The Search Service is the element of DILIGENT that will receive an end-user query, along with any supplementary data it might contain (such as a document to be used for content-based search). The Query is a construct based on XML language, managed through special elements (classes) and the system user interface is the responsible for its production.
After accepting the query the search service will have to collect system information regarding its resources and their status. This will be required in order to figure out if and how it can execute the query satisfying the user in terms of accuracy and performance without mis-utilising system resources.
At this point the system can actually create a plan for executing the query. However the DILIGENT search service adds an advanced Query-Preprocessing layer that comprehends and modifies (re-writes) the query in order to improve user experience in various terms. The two major query preprocessors in DILIGENT are the Query Personalisation and the Content Source Selection. The former one is responsible for modifying the query in order to much the user preferences that are recorded in his/her profile. The later one attempts to filter out content collections that seem to not have information relative to the user query, so that the system does not consume any resources for a near meaningless operation. Linguistic processing (such as stemming) or using ontologies to expand search terms are also examples of such preprocessing, but although they are supported, they not part of the DILIGENT priority implementation.
In order to create the full picture of the aforementioned Query preprocessors, we have to mention that a separate set of elements of the Personalisation service is responsible for managing profiles and their schemas, while Content Source Description element is the one who creates collection descriptions out of statistics of their indices.
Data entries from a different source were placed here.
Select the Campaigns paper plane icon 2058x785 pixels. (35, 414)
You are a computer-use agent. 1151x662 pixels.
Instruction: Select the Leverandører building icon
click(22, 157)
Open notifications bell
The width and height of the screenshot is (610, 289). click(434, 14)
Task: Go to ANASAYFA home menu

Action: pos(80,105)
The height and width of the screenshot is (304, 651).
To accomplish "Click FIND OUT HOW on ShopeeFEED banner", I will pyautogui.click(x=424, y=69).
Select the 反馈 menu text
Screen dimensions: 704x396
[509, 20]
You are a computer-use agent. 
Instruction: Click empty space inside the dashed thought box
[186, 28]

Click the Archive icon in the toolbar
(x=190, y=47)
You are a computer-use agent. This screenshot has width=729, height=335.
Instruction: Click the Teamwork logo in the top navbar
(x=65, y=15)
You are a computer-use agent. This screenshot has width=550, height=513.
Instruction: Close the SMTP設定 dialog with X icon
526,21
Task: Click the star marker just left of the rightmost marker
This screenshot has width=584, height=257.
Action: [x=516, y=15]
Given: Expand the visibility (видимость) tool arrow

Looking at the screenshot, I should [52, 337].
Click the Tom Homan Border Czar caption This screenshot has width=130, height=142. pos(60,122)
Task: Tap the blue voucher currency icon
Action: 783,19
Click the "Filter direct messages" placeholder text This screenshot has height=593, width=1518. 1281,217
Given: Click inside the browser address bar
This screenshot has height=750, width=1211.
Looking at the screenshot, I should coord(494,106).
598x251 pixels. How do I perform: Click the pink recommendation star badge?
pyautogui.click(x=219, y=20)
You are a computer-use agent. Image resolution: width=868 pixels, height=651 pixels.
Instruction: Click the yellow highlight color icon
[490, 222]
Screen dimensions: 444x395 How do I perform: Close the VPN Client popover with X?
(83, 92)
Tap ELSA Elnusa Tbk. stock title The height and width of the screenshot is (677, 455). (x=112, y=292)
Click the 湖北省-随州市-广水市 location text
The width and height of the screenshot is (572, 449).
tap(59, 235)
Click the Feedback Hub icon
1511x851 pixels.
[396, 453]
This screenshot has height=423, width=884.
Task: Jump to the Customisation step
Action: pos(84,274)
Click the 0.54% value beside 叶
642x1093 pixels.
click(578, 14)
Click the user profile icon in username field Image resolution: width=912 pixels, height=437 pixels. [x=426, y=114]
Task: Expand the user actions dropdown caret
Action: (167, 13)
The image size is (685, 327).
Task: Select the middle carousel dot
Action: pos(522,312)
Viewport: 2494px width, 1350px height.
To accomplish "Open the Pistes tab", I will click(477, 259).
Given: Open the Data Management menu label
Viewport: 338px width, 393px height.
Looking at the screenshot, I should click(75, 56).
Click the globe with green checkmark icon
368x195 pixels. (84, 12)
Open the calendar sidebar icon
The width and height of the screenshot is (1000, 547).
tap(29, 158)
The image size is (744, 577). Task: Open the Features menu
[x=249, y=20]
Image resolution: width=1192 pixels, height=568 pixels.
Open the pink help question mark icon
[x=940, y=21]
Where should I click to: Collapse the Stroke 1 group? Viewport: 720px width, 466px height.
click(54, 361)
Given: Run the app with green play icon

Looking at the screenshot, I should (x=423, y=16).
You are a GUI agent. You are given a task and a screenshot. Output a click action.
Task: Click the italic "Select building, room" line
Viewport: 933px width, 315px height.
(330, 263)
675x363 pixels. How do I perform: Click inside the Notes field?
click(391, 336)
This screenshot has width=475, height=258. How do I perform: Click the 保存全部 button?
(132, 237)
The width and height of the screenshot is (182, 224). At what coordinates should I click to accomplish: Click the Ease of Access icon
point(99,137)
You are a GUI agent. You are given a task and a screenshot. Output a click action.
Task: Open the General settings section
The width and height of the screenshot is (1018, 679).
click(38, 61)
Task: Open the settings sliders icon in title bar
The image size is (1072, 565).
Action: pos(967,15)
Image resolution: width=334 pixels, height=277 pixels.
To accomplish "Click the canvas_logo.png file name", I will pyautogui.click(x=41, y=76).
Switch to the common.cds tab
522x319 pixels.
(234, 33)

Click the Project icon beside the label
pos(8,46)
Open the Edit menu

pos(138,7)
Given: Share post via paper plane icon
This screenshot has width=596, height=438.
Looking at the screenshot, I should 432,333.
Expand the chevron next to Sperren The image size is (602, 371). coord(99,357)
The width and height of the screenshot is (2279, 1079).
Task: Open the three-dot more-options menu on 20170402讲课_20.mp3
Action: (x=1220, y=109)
After the query is finally formed by the preprocessors, the system has to construct a plan in order to carry out its execution. In the case that a complex query is posted by the user, this execution might involve a large series of steps and there might be a number of alternative means for achieving its target. For example semantically equivalent series of operations might exit or multiple alternative implementations and/or instances of services might be available in a particular Digital Library. Thus the system through its planner has to find a way so that the query is served “optimally”.
The outcome of the planner is the query execution plan, which is a workflow of the so called Search Operators. Search Operators are services that have a particular highly focused task to carry out. Examples of operators would to perform sorting on XML results, to lookup for similar images based on a provided prototype, to perform XPATH on XML, to merge results coming out of different collections etc.
Among these operators Index lookups, the Data Fusion and the Feature Extraction are very special ones. Index lookups are made possible through providing a mechanism that creates and maintains these constructs in an efficient manner and allows to perform index-specific matching operations. Data fusion consolidates information on the result sources in order to achieve merging ranked results in meaningful ranked list. Feature Extraction utilises complex computationally intensive algorithms to calculate indicators and extract features of raw data, in order to facilitate content based search (e.g. search for images similar to a prototype etc).
Although Search Service constructs the workflow of operations it is the one that will execute it by invoking the various services and transferring the data among them. The workflow will be authored in a standard language (BPEL) and it will be submitted to the dedicated mechanism of DILIGENT which is provided by the Process Management group of services.
The last operation of this workflow will be to return the results to the workflow originator, i.e. the Search Service. Finally the Search Service will deliver the results back to its requestor.
In the above diagram elements of the Index and Search group of services are coloured in yellow tones while thematically related services are grouped with bounding boxes. The main flows of information (and control) are drawn with heavy arrows while secondary flows are drawn with light ones.
|